#### Exercise aim
Copy out, exactly, the first line of the entries below and every line after it through the one containing "Given: Close tab using X at tabline right end".

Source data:
---

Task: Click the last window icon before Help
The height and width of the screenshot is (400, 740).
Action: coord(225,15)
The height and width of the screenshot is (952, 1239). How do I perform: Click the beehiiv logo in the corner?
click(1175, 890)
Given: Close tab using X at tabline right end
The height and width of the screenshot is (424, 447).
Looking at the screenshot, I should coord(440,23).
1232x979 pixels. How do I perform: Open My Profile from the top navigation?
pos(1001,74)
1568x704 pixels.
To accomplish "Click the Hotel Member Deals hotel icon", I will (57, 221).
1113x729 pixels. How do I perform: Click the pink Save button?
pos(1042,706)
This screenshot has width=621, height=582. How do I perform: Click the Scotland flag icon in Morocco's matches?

---

#### Your response
Task: Click the last window icon before Help
The height and width of the screenshot is (400, 740).
Action: coord(225,15)
The height and width of the screenshot is (952, 1239). How do I perform: Click the beehiiv logo in the corner?
click(1175, 890)
Given: Close tab using X at tabline right end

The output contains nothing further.